On lira avec intérêt ce petit ouvrage de Philippe Kaenel. Petit en taille, assez peu illustré, mais fort intéressant. On y découvre l’histoire serpentine de la « caricature » en Suisse. Caricature, dessin satirique et politique, dessin d’humour, presse satirique, sont abordés principalement sous l’angle des auteurs des dessins, de ces « artistes » traversés par les polémiques, les modes artistiques, écartelés entre le localisme suisse et les influences des pays voisins, marqués par le multilinguisme et les soubresauts de l’histoire.
Philippe Kaenel restitue l’émergence d’un genre protéiforme et difficile à cerner, surtout à ses débuts, un genre qui se construit aux marges de l’illustration religieuse, savante, historique, de l’histoire des arts, de la littérature, du théâtre et de l’imprimerie. On ne s’étonnera donc pas de voir l’auteur se focaliser d’abord sur quelques gravures emblématiques, cherchant à déceler les prémices du genre dans des représentations complexes empruntant elles mêmes à la culture des élites. Dans un petit pays enserré entre les « grands » que sont l’Allemagne, la France et l’Italie, la caricature suisse se définit principalement par le jeu des emprunts et des spécificités, par la circulation des codes et des motifs autant que par l’affirmation d’une identité propre. L’histoire de la caricature en Suisse s’écrit donc dans l’Italie des frères Carrache, dans l’Angleterre de Gillray et Hogarth, dans la France de Daumier et Grandville, avant celle de l’Assiette au Beurre puis de Hara-Kiri ou dans l’Allemagne de Luther, Cranach, Durer et plus tard du Kladderadatsch et du Simplicissimus.

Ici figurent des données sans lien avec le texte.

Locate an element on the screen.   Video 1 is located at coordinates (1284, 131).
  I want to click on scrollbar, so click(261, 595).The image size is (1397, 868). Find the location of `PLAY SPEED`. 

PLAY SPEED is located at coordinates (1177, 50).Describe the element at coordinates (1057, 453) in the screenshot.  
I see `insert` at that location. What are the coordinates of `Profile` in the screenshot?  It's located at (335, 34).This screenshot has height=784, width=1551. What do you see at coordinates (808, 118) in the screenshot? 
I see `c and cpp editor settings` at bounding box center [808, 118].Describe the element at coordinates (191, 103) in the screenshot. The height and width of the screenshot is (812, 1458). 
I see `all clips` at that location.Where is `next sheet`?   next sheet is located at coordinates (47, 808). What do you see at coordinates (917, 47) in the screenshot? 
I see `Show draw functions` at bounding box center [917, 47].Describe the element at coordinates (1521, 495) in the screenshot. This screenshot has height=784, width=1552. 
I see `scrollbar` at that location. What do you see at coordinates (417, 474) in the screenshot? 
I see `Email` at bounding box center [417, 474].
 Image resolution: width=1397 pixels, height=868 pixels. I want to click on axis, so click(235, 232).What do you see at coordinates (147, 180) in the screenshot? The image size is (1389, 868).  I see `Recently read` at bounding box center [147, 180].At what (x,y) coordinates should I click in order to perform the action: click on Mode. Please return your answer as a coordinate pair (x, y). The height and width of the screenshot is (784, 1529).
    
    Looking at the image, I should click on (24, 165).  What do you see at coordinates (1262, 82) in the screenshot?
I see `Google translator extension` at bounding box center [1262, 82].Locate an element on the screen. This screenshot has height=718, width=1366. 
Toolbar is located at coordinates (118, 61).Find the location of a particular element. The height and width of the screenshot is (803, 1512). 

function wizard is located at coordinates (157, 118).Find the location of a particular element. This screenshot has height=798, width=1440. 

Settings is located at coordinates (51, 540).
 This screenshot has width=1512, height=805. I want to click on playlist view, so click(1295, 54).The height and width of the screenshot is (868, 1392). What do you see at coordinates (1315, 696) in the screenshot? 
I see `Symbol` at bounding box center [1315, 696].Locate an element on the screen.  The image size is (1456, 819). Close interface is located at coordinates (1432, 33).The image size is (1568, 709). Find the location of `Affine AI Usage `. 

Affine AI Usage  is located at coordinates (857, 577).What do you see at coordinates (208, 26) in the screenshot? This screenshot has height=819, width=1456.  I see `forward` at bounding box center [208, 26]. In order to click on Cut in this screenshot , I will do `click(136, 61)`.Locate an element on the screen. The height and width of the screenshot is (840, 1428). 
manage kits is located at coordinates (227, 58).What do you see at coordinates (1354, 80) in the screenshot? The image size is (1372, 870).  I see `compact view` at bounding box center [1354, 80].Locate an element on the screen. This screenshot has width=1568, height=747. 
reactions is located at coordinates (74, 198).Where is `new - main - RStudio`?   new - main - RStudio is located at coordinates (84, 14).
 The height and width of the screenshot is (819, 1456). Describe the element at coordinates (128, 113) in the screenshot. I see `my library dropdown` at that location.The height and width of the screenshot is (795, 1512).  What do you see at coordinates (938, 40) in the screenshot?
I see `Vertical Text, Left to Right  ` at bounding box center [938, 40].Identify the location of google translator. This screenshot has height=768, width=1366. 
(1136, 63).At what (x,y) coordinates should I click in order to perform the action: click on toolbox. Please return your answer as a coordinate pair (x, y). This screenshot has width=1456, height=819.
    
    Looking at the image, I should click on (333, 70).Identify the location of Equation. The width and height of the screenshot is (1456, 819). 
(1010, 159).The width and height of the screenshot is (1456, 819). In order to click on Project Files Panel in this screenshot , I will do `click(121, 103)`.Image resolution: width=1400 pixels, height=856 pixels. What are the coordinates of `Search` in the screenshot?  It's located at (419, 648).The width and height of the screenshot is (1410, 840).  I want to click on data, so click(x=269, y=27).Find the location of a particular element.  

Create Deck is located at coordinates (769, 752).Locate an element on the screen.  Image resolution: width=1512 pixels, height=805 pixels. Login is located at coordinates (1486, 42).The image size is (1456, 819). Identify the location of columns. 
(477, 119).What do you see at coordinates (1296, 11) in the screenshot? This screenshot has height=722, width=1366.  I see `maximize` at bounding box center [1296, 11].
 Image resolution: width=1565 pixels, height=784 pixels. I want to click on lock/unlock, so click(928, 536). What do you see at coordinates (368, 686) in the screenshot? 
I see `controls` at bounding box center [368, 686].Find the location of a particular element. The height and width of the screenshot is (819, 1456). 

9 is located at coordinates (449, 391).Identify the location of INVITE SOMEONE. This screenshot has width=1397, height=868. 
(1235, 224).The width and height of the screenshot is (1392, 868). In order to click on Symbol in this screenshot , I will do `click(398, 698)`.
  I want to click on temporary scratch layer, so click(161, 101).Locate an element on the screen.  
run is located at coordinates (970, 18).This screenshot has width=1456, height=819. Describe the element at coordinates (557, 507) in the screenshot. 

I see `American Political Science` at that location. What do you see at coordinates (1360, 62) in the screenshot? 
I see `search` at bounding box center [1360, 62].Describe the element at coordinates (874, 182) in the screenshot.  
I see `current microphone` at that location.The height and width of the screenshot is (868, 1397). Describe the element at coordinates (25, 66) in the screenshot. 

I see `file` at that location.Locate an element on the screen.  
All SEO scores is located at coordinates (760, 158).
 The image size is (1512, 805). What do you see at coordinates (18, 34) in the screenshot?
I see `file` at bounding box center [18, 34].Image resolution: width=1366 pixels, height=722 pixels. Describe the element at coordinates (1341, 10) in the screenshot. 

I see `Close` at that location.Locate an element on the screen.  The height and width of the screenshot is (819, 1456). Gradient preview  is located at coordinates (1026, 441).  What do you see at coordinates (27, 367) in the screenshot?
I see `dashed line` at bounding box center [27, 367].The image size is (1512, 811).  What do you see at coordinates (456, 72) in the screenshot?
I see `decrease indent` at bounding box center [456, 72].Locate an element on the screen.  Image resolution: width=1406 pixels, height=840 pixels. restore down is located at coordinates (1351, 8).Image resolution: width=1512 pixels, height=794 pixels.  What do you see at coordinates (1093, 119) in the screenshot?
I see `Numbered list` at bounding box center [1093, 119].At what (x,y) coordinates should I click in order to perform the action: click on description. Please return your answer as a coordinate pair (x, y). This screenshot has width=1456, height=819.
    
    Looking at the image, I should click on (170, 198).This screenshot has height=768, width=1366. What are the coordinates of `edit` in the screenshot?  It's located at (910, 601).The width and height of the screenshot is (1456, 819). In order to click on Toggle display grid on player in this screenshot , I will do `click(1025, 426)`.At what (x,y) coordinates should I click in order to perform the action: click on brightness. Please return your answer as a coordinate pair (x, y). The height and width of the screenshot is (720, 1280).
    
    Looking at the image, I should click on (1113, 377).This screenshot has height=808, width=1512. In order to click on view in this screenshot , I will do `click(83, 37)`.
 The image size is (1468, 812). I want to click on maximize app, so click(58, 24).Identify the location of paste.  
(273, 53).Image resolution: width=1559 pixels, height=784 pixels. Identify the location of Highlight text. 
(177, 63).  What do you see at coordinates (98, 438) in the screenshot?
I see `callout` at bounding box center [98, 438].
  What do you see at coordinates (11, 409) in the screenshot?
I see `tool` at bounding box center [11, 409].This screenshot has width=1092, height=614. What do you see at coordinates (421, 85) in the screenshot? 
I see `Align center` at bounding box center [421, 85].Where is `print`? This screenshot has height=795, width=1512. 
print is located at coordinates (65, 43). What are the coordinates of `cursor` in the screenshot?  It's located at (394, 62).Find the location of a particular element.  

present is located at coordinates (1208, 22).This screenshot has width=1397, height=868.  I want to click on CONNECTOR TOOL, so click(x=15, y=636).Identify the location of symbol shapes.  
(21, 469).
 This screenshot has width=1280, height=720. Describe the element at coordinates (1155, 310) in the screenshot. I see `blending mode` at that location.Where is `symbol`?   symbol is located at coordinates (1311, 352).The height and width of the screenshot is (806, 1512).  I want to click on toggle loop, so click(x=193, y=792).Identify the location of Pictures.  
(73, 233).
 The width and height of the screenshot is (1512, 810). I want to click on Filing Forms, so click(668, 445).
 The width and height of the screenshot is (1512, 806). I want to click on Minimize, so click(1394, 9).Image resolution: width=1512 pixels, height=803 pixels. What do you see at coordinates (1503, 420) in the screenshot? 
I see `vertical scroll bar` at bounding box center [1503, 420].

Par sa perméabilité culturelle et politique, la caricature en Suisse rappelle combien depuis son origine moderne, le genre puise aux sources abondantes et mouvantes de la réplication, de la circulation, de l’emprunt, qui donnent à sa langue même, une dimension rapidement inter-régionale, inter-nationale et donc finalement européenne avant de devenir mondiale au XIXe siècle. Après avoir montré la vitalité de la presse satirique en Suisse depuis le XIXe siècle, souligné l’évolution journalistique du caricaturiste au XXe siècle, l’auteur termine son tour d’horizon par l’évocation de talents connus et « lus » également en France : Steinlen, Vallotton, Masereel, Leiter, Mix et Remix, Pajak, Barrigue, etc, la profession, comme ailleurs, étant largement dominée par les hommes.
Dans cette histoire de la caricature en Suisse, l’auteur choisit donc de valoriser les individus, un parti-pris qui réduit un peu la compréhension du genre comme phénomène social. On peut en effet regretter que Philippe Kaenel, en se focalisant sur les œuvres et les artistes, évoque peu le discours des contemporains sur la caricature elle-même. Au-delà de la réception populaire, toujours délicate à envisager, les commentaires innombrables (des érudits, des journalistes, des observateurs en général) sur la caricature comme genre et comme pratique, par le regard qu’elles induisent et le sens qu’elles donnent aux images ou aux artistes qui les réalisent, sont déterminants dans la perception du public sur une production certes marginale, mais souvent polémique et problématique. Cette dimension aurait par exemple pu être abordée à propos de la Grande Guerre (mais toutes les périodes produisent un métadiscours passionnant sur la caricature), pendant laquelle les pays neutres sont soumis à de rudes pressions de la part de l’Allemagne notamment, alors que les Alliés, de leur côté instrumentalisent la caricature à grande échelle. En Suisse, le dessinateur Pierre Chatillon a été en 1915 une victime des pressions exercées par Guillaume II au nom d’une foi très largement partagée encore aujourd’hui, dans le pouvoir de la caricature.